Erythropoietin (Epo) is a glycoprotein cytokine secreted by the kidney in response to cellular hypoxia. It stimulates the production of red blood cells from the bone marrow. Apart from being an antioxidant, it also has anti-apoptotic and anti-inflammatory actions. Elevated Epo levels were demonstrated in children with NE compared to controls, especially in response to LPS. Significantly high levels of Epo have been demonstrated in infants with increased severity of NE and who underwent TH at day 2–4 of life. NE grade II/III and death were associated with elevated Epo levels on Day 3 of life [2, 18]. High levels of serum Epo may represent markers of severity of encephalopathy and brain injury, this theory can be supported by previous studies reported in preterm infants [26].

TNF-α is a proinflammatory cytokine which plays a critical role in the local inflammatory response and in initiation of the cytokine cascade [27]. TNF-α is an important cytokine involved in sepsis and inflammation and is a potential marker in the diagnosis of early and late onset neonatal sepsis. Increased serum level of TNF-α has been reported to be associated with mortality and abnormal neuroimaging in neonates with NE [18]. In our study we demonstrated significantly increased TNF-α in response to LPS in school age children in the NE and the control groups.

We have shown in our study that school age children with NE demonstrated vigorous systemic innate immune response compared to children with normal development. Periventricular leukomalacia (PVL) or related inflammation events or both during the perinatal and postnatal period may have a programming effect, causing altered inflammatory responses in preterm children with CP [28]. In their study they demonstrated that preterm school-age children with periventricular leukomalacia (PVL) induced (CP) had significantly higher levels of tumour necrosis factor (TNFα) and elevated TLR4 mRNA in peripheral blood mononuclear cells (PBMC’s), in comparison to preterm term school-age control group children.

Lipopolysaccharide (LPS) when introduced in vitro in healthy individuals not only induces the cascade of inflammatory pathways [29] but also initiates a transient refractory state, referred to as LPS hypo-responsiveness or LPS tolerance [30]. This LPS tolerance state is associated with decreased capacity of whole blood and peripheral mononuclear cells to produce proinflammatory cytokines in response to LPS stimulation. Decreased levels of proinflammatory cytokines IL-6 and TNF-α in the serum and in the peripheral mononuclear cells (PBMC) supernatant are found in response to LPS stimulation in critically ill patients in ICU in comparison to healthy individuals [31]. Similar results were seen in our study, the level of TNF-α rose with LPS stimulation to a lesser degree than in children with NE compared to age-matched controls. In addition, LPS hypo responsiveness was found in children with NE in cytokines IL-6 and TNF-β. Similarly, children in the TH group demonstrated decreased response to LPS in cytokines IL-6, IL-8, IL- 1α, Il-1β, TNF-α and VEGF, which correlated with severity of NE.

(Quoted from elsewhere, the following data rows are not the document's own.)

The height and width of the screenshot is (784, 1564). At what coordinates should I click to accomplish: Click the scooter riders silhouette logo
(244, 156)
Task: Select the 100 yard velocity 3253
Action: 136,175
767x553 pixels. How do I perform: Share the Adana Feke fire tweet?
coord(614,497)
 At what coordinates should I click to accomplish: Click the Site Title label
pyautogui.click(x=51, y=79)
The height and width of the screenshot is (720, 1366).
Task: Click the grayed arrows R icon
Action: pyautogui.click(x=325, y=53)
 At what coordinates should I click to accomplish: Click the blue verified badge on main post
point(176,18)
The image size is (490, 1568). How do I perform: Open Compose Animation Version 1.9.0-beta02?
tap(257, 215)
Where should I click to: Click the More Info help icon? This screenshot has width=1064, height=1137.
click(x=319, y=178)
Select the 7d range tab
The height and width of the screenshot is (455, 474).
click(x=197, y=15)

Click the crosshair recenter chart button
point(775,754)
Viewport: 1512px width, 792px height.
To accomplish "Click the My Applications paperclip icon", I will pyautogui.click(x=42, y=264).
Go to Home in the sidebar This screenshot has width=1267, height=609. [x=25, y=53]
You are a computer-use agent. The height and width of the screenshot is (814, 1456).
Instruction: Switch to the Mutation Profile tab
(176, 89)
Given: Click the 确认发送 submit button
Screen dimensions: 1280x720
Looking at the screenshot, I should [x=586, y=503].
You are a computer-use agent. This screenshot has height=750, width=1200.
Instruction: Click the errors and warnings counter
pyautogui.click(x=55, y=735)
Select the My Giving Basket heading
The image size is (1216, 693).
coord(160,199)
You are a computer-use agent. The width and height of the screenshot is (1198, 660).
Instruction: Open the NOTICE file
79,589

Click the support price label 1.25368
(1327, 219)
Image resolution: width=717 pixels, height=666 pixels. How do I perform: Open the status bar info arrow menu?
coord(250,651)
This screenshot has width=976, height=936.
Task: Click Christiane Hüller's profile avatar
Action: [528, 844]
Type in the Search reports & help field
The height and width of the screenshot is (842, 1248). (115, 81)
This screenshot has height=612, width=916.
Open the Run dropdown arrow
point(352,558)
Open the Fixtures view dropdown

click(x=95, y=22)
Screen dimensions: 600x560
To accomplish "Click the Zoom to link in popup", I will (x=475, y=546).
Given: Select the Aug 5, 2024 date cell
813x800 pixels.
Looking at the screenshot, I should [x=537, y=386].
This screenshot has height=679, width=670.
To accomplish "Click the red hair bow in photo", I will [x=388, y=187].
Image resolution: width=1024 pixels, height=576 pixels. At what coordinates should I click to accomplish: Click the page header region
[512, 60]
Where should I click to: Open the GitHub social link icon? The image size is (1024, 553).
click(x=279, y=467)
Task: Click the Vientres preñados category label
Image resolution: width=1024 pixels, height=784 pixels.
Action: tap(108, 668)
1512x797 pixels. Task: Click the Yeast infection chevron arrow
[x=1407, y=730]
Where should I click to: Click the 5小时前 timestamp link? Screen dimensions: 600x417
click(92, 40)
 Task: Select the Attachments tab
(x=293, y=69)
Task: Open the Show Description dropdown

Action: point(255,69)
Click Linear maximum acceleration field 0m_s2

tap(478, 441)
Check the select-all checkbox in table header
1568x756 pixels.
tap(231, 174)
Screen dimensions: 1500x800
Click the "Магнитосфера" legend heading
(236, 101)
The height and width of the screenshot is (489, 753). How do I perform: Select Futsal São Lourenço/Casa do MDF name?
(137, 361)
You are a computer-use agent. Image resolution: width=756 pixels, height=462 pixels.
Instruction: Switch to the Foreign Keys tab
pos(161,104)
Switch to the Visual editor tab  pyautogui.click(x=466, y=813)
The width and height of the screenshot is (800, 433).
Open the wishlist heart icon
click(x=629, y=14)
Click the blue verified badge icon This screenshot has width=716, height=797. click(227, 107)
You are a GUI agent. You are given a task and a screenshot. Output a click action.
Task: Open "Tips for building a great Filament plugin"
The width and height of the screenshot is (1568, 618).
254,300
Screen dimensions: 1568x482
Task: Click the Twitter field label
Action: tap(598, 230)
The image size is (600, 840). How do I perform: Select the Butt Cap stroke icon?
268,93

There are very few studies in the literature demonstrating the above finding in school age children with NE, we do find studies done in the neonatal period but not at school age. However further research studies and large randomised control trials are required to validate these findings.

Conclusion

Neonatal Encephalopathy remains an important cause of mortality and long-term neurodevelopmental impairment including Cerebral Palsy. Hypoxic ischaemic injury induces an inflammatory response involving excessive cytokine production. We demonstrated significant alteration in cytokines in children with NE at school age compared to normal children which supports our hypothesis of a persistent inflammatory response years after hypoxic ischaemic injury. We also showed an association between elevated proinflammatory cytokine TNF-β and poor neurodevelopmental outcome using ASQ-3 questionnaire. Thus demonstrating that proinflammatory cytokines may act as important biomarkers in prediction of neurodevelopmental outcome in children with NE. Persistent inflammatory response seen in children with NE at school age indicates a longer “therapeutic window” may be available for adjunctive therapies following therapeutic hypothermia.